◆ Supplied information ◆
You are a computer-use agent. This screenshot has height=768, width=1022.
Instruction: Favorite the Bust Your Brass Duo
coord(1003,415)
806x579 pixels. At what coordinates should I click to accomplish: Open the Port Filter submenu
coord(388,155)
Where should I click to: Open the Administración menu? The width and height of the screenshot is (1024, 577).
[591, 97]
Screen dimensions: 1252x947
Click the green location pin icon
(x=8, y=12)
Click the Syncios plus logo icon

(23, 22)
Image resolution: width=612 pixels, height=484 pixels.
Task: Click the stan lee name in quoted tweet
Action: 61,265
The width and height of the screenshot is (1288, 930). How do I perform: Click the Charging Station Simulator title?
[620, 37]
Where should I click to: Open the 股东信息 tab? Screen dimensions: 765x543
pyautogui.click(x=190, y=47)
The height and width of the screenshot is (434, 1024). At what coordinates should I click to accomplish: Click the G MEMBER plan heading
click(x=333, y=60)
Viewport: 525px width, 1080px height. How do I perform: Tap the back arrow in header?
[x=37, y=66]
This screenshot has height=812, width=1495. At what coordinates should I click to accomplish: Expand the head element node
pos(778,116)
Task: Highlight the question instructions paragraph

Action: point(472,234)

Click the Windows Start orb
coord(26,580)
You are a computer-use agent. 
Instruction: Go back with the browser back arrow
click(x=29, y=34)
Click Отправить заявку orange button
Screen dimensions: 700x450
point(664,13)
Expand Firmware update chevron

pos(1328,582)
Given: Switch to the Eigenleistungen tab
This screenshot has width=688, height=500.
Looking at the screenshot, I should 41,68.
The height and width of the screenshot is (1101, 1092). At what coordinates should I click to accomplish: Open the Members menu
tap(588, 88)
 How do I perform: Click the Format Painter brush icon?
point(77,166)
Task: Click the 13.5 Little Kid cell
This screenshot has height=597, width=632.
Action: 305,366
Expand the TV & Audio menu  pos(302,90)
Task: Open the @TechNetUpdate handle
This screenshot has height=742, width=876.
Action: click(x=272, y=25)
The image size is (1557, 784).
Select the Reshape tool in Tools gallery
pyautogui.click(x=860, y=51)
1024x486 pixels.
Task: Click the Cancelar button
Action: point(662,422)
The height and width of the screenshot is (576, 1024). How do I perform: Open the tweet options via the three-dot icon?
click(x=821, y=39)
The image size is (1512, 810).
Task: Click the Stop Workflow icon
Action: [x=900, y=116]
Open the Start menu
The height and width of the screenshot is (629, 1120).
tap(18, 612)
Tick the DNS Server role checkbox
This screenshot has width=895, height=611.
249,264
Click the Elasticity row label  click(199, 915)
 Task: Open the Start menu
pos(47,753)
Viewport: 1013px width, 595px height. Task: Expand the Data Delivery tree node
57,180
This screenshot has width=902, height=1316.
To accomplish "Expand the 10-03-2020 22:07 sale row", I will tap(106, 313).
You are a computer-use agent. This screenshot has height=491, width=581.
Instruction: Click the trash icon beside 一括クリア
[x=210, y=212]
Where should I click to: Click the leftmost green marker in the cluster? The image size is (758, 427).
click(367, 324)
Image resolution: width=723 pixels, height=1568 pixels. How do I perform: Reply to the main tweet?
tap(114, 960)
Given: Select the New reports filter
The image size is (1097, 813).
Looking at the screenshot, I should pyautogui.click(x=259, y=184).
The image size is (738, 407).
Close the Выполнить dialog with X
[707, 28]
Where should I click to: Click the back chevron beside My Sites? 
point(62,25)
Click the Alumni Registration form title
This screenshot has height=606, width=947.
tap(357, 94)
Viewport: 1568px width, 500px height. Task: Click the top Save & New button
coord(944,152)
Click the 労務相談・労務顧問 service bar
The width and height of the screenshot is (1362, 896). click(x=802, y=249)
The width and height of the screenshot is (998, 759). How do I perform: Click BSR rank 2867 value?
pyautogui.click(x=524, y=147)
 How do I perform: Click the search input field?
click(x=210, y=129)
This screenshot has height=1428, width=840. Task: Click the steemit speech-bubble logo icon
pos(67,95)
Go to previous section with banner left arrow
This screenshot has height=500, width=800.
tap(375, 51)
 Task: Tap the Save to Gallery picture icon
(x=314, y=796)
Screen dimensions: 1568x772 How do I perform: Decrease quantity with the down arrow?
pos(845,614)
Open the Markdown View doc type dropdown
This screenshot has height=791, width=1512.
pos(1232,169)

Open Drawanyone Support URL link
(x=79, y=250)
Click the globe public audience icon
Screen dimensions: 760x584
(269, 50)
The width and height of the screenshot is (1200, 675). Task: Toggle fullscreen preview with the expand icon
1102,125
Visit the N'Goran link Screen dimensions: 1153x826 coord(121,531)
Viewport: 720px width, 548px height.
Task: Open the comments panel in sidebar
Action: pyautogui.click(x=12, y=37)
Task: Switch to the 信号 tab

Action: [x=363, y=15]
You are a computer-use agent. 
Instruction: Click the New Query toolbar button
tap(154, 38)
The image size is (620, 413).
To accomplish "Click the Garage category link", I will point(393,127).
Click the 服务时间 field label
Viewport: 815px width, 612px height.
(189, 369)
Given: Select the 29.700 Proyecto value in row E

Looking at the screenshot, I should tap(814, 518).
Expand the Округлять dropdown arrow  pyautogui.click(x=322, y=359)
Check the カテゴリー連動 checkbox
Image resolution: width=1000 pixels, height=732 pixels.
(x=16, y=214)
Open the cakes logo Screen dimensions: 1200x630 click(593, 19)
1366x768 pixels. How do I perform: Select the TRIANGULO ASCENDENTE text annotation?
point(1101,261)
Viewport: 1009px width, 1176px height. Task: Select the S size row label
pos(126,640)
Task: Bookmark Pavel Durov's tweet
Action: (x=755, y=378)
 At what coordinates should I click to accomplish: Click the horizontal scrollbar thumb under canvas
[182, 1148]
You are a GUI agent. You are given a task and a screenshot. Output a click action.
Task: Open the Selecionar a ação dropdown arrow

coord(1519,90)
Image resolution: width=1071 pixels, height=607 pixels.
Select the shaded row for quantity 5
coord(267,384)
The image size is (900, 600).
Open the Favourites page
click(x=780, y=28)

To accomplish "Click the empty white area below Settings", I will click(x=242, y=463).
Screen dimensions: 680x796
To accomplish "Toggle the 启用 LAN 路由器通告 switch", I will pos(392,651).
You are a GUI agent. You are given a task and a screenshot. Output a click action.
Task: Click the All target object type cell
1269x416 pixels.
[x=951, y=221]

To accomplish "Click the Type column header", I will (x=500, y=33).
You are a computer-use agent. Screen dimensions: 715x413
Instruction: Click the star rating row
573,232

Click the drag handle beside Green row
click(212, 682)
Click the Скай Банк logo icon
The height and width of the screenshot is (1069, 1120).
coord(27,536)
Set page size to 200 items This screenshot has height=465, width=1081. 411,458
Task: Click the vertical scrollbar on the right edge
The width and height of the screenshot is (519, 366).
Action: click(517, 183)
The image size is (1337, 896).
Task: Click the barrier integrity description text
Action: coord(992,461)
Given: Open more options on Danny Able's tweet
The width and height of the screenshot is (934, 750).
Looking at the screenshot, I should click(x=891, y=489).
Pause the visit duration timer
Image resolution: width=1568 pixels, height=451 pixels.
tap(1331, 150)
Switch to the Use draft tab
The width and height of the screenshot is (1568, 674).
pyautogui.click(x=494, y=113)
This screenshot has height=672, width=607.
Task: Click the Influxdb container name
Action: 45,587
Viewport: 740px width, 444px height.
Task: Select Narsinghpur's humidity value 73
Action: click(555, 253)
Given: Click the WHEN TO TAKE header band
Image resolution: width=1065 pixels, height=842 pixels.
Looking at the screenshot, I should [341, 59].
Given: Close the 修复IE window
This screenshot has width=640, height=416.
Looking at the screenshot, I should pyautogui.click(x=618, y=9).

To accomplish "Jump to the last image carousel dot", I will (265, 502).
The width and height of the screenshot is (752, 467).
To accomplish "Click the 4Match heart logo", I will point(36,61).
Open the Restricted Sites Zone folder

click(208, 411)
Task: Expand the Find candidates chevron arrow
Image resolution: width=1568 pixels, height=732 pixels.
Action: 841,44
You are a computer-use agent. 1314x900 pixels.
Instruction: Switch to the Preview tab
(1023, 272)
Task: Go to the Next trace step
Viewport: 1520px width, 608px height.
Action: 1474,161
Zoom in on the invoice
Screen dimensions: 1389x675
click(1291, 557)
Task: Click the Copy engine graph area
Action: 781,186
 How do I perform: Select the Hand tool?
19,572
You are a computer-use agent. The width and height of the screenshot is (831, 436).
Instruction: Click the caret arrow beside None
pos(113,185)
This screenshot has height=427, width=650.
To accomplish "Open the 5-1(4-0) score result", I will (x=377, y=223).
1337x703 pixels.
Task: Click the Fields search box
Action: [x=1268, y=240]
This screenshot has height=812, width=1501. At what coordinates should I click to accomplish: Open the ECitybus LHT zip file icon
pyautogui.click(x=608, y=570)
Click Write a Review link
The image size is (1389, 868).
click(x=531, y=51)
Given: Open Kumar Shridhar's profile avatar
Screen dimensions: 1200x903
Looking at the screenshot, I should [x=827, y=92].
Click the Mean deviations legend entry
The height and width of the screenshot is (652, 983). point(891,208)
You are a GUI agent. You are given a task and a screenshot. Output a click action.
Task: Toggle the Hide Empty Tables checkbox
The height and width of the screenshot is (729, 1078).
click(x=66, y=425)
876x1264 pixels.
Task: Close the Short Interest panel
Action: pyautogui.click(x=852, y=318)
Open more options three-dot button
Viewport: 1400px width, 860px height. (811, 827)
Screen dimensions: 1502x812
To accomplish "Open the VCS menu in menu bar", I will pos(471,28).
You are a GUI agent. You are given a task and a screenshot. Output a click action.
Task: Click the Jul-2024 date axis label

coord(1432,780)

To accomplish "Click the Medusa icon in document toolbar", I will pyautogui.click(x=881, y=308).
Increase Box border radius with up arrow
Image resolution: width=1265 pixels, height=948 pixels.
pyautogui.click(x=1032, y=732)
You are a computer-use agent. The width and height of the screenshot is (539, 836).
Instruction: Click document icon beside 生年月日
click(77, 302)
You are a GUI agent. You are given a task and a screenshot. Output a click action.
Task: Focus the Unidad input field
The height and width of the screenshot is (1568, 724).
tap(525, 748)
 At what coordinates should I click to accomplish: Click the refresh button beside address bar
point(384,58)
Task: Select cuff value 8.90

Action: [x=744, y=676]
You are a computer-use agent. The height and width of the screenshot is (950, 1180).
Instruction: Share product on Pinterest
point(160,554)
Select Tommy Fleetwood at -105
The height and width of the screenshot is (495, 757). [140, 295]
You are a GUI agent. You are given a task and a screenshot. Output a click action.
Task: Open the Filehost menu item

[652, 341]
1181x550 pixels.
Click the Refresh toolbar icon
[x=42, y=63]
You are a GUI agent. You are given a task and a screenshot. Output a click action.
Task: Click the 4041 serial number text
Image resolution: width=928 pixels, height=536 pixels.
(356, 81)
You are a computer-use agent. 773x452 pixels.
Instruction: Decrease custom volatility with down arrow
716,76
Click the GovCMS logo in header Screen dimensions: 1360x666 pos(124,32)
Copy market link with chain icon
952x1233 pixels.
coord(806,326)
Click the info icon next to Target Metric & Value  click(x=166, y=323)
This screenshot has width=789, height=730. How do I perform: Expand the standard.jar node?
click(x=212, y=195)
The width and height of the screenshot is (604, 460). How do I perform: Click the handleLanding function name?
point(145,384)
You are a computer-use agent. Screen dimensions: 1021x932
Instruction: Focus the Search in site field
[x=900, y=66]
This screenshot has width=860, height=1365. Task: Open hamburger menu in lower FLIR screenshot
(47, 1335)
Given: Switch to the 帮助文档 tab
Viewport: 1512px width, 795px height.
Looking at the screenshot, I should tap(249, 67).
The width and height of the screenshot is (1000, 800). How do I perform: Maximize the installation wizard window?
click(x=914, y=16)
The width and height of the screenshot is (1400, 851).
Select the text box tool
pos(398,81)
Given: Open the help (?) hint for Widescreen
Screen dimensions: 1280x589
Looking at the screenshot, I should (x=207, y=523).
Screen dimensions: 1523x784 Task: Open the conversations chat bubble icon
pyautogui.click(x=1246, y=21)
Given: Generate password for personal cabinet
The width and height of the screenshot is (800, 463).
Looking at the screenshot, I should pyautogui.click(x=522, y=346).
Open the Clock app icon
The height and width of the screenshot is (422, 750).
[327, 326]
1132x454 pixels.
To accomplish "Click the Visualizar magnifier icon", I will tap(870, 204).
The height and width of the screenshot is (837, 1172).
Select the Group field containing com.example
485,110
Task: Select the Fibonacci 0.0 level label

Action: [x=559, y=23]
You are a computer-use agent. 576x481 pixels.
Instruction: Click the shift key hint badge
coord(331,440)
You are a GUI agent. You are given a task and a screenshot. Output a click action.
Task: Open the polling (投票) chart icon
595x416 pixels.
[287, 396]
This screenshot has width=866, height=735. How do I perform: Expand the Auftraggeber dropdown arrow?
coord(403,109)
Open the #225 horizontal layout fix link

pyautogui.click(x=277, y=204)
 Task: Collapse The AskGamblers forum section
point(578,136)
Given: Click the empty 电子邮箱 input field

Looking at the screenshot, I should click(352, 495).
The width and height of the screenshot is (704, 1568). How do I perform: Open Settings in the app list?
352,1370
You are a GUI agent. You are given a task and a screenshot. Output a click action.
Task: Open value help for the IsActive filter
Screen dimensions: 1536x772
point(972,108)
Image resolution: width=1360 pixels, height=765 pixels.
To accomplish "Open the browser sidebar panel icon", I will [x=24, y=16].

◆ Problem statement ◆
A verbatim transcription is needed of the lines above, starting at the line with "This screenshot has width=895, height=611." and ending at the line with "Given: Select the New reports filter", both included, and of nothing else.

◆ Result of this task ◆
This screenshot has width=895, height=611.
249,264
Click the Elasticity row label  click(199, 915)
 Task: Open the Start menu
pos(47,753)
Viewport: 1013px width, 595px height. Task: Expand the Data Delivery tree node
57,180
This screenshot has width=902, height=1316.
To accomplish "Expand the 10-03-2020 22:07 sale row", I will tap(106, 313).
You are a computer-use agent. This screenshot has height=491, width=581.
Instruction: Click the trash icon beside 一括クリア
[x=210, y=212]
Where should I click to: Click the leftmost green marker in the cluster? The image size is (758, 427).
click(367, 324)
Image resolution: width=723 pixels, height=1568 pixels. How do I perform: Reply to the main tweet?
tap(114, 960)
Given: Select the New reports filter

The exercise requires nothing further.